→ ABOUT THIS EXERCISE
Of the lines in the data below, write out exactly those from the one holding "Aviso legal (201, 2049)" through the one holding "[e-Građani] (104, 23)", both included.

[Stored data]
Segment Open
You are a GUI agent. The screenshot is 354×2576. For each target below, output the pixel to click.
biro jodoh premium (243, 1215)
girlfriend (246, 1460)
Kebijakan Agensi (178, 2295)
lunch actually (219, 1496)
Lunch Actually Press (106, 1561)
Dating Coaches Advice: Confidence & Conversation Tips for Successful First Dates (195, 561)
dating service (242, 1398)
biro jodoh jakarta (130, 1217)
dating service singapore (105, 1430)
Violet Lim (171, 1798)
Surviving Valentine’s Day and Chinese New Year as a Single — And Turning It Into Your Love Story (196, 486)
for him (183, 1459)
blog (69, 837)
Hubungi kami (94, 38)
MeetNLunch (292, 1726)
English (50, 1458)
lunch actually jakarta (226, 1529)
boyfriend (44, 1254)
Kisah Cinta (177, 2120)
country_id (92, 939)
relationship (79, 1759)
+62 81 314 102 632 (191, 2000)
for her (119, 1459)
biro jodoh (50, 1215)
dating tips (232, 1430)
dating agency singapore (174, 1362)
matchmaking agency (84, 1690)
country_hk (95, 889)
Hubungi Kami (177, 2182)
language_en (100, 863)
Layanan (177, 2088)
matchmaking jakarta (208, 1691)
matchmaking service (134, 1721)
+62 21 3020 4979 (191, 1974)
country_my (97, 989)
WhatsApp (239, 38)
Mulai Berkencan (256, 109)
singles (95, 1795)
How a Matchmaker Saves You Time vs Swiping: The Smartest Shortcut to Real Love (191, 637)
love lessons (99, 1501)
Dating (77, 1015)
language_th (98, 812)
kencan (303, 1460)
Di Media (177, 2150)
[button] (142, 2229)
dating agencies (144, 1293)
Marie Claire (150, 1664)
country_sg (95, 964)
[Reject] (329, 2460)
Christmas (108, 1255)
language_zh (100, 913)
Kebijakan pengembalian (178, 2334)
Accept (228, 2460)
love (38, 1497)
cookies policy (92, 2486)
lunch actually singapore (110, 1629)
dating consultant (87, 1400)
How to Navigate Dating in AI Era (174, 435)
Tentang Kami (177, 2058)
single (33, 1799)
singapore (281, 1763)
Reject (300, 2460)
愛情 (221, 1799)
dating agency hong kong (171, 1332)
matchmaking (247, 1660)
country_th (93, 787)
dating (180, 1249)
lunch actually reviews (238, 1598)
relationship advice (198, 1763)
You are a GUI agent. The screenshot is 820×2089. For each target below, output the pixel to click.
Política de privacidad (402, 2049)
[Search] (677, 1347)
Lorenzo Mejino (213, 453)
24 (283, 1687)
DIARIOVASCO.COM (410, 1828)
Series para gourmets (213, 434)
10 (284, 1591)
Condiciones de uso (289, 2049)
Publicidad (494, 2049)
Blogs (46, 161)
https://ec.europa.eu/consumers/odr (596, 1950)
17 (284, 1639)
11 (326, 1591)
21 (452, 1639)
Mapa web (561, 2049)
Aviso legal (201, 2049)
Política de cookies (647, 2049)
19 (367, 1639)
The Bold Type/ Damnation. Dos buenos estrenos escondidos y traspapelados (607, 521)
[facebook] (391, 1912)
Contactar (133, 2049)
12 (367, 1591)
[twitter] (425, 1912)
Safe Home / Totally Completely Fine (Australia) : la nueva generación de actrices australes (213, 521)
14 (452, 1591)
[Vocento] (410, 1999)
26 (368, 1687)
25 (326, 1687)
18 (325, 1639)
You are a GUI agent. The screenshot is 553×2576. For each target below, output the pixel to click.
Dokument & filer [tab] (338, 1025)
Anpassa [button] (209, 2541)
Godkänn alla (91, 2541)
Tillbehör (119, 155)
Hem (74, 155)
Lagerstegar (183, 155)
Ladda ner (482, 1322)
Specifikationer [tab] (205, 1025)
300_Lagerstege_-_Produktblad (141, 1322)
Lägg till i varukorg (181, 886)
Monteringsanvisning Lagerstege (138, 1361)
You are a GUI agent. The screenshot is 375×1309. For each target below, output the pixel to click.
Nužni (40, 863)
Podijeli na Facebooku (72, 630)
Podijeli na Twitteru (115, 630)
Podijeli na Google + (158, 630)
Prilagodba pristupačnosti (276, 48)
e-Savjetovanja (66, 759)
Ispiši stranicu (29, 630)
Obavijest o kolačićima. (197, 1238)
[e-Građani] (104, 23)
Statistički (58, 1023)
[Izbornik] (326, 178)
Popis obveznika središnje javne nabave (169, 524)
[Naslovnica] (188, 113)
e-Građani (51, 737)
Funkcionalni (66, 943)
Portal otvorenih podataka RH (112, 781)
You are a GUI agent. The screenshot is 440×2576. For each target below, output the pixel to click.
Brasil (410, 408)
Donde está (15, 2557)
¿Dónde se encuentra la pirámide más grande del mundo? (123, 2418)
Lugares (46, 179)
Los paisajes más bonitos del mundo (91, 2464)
Segment Closed
→ RESPONSE TO THE TASK
Aviso legal (201, 2049)
Política de cookies (647, 2049)
19 (367, 1639)
The Bold Type/ Damnation. Dos buenos estrenos escondidos y traspapelados (607, 521)
[facebook] (391, 1912)
Contactar (133, 2049)
12 (367, 1591)
[twitter] (425, 1912)
Safe Home / Totally Completely Fine (Australia) : la nueva generación de actrices australes (213, 521)
14 (452, 1591)
[Vocento] (410, 1999)
26 (368, 1687)
25 (326, 1687)
18 (325, 1639)
You are a GUI agent. The screenshot is 553×2576. For each target below, output the pixel to click.
Dokument & filer [tab] (338, 1025)
Anpassa [button] (209, 2541)
Godkänn alla (91, 2541)
Tillbehör (119, 155)
Hem (74, 155)
Lagerstegar (183, 155)
Ladda ner (482, 1322)
Specifikationer [tab] (205, 1025)
300_Lagerstege_-_Produktblad (141, 1322)
Lägg till i varukorg (181, 886)
Monteringsanvisning Lagerstege (138, 1361)
You are a GUI agent. The screenshot is 375×1309. For each target below, output the pixel to click.
Nužni (40, 863)
Podijeli na Facebooku (72, 630)
Podijeli na Twitteru (115, 630)
Podijeli na Google + (158, 630)
Prilagodba pristupačnosti (276, 48)
e-Savjetovanja (66, 759)
Ispiši stranicu (29, 630)
Obavijest o kolačićima. (197, 1238)
[e-Građani] (104, 23)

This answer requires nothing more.